Records supplied:
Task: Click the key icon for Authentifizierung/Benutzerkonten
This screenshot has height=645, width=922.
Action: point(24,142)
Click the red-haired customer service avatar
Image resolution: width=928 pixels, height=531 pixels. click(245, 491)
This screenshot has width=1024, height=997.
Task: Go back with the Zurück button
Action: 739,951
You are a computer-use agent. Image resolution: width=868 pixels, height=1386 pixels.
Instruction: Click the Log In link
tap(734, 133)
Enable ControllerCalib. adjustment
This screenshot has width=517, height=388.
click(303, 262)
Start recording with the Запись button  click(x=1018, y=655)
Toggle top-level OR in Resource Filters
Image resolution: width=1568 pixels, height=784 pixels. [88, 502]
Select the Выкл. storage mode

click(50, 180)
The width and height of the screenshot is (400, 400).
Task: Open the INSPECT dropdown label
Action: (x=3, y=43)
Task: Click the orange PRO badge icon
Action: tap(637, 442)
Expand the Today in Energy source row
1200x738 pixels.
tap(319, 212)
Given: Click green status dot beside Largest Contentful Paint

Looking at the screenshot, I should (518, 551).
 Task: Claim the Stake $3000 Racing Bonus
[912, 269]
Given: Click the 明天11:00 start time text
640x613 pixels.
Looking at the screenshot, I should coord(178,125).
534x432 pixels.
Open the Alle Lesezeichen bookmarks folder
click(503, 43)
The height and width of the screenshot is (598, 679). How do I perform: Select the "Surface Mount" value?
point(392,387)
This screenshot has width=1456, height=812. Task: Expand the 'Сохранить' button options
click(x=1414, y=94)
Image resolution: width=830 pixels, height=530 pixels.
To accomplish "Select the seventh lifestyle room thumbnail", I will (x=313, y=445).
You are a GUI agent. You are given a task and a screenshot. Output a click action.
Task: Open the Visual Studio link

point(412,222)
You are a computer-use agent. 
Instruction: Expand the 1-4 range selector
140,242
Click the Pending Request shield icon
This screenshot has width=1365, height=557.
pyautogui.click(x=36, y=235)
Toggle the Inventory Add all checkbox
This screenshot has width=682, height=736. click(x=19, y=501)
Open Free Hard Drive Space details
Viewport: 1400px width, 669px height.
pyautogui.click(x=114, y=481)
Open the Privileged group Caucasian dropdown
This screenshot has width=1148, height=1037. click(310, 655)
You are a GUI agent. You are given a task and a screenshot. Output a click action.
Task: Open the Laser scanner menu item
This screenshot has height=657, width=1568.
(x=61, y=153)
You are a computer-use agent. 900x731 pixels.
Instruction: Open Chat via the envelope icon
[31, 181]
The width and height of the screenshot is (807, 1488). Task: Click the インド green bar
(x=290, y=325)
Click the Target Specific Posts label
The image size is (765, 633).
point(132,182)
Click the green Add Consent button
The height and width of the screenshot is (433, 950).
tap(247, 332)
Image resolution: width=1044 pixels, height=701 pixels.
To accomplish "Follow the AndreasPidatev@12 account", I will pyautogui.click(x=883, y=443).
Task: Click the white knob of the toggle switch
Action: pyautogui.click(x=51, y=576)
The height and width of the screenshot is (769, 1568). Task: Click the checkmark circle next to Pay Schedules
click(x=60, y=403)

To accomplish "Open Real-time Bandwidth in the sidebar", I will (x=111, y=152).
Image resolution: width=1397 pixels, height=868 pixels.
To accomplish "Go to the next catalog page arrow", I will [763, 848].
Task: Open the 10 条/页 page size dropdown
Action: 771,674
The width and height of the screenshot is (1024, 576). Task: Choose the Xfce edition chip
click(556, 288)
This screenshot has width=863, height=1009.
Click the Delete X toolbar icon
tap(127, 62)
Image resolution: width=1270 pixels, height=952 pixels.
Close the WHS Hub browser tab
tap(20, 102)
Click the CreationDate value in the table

What to do:
Reprint the whole listing above exactly.

Written solution:
Task: Click the key icon for Authentifizierung/Benutzerkonten
This screenshot has height=645, width=922.
Action: point(24,142)
Click the red-haired customer service avatar
Image resolution: width=928 pixels, height=531 pixels. click(245, 491)
This screenshot has width=1024, height=997.
Task: Go back with the Zurück button
Action: 739,951
You are a computer-use agent. Image resolution: width=868 pixels, height=1386 pixels.
Instruction: Click the Log In link
tap(734, 133)
Enable ControllerCalib. adjustment
This screenshot has width=517, height=388.
click(303, 262)
Start recording with the Запись button  click(x=1018, y=655)
Toggle top-level OR in Resource Filters
Image resolution: width=1568 pixels, height=784 pixels. [88, 502]
Select the Выкл. storage mode

click(50, 180)
The width and height of the screenshot is (400, 400).
Task: Open the INSPECT dropdown label
Action: (x=3, y=43)
Task: Click the orange PRO badge icon
Action: tap(637, 442)
Expand the Today in Energy source row
1200x738 pixels.
tap(319, 212)
Given: Click green status dot beside Largest Contentful Paint

Looking at the screenshot, I should (518, 551).
 Task: Claim the Stake $3000 Racing Bonus
[912, 269]
Given: Click the 明天11:00 start time text
640x613 pixels.
Looking at the screenshot, I should coord(178,125).
534x432 pixels.
Open the Alle Lesezeichen bookmarks folder
click(503, 43)
The height and width of the screenshot is (598, 679). How do I perform: Select the "Surface Mount" value?
point(392,387)
This screenshot has width=1456, height=812. Task: Expand the 'Сохранить' button options
click(x=1414, y=94)
Image resolution: width=830 pixels, height=530 pixels.
To accomplish "Select the seventh lifestyle room thumbnail", I will (x=313, y=445).
You are a GUI agent. You are given a task and a screenshot. Output a click action.
Task: Open the Visual Studio link

point(412,222)
You are a computer-use agent. 
Instruction: Expand the 1-4 range selector
140,242
Click the Pending Request shield icon
This screenshot has width=1365, height=557.
pyautogui.click(x=36, y=235)
Toggle the Inventory Add all checkbox
This screenshot has width=682, height=736. click(x=19, y=501)
Open Free Hard Drive Space details
Viewport: 1400px width, 669px height.
pyautogui.click(x=114, y=481)
Open the Privileged group Caucasian dropdown
This screenshot has width=1148, height=1037. click(310, 655)
You are a GUI agent. You are given a task and a screenshot. Output a click action.
Task: Open the Laser scanner menu item
This screenshot has height=657, width=1568.
(x=61, y=153)
You are a computer-use agent. 900x731 pixels.
Instruction: Open Chat via the envelope icon
[31, 181]
The width and height of the screenshot is (807, 1488). Task: Click the インド green bar
(x=290, y=325)
Click the Target Specific Posts label
The image size is (765, 633).
point(132,182)
Click the green Add Consent button
The height and width of the screenshot is (433, 950).
tap(247, 332)
Image resolution: width=1044 pixels, height=701 pixels.
To accomplish "Follow the AndreasPidatev@12 account", I will pyautogui.click(x=883, y=443).
Task: Click the white knob of the toggle switch
Action: pyautogui.click(x=51, y=576)
The height and width of the screenshot is (769, 1568). Task: Click the checkmark circle next to Pay Schedules
click(x=60, y=403)

To accomplish "Open Real-time Bandwidth in the sidebar", I will (x=111, y=152).
Image resolution: width=1397 pixels, height=868 pixels.
To accomplish "Go to the next catalog page arrow", I will [763, 848].
Task: Open the 10 条/页 page size dropdown
Action: 771,674
The width and height of the screenshot is (1024, 576). Task: Choose the Xfce edition chip
click(556, 288)
This screenshot has width=863, height=1009.
Click the Delete X toolbar icon
tap(127, 62)
Image resolution: width=1270 pixels, height=952 pixels.
Close the WHS Hub browser tab
tap(20, 102)
Click the CreationDate value in the table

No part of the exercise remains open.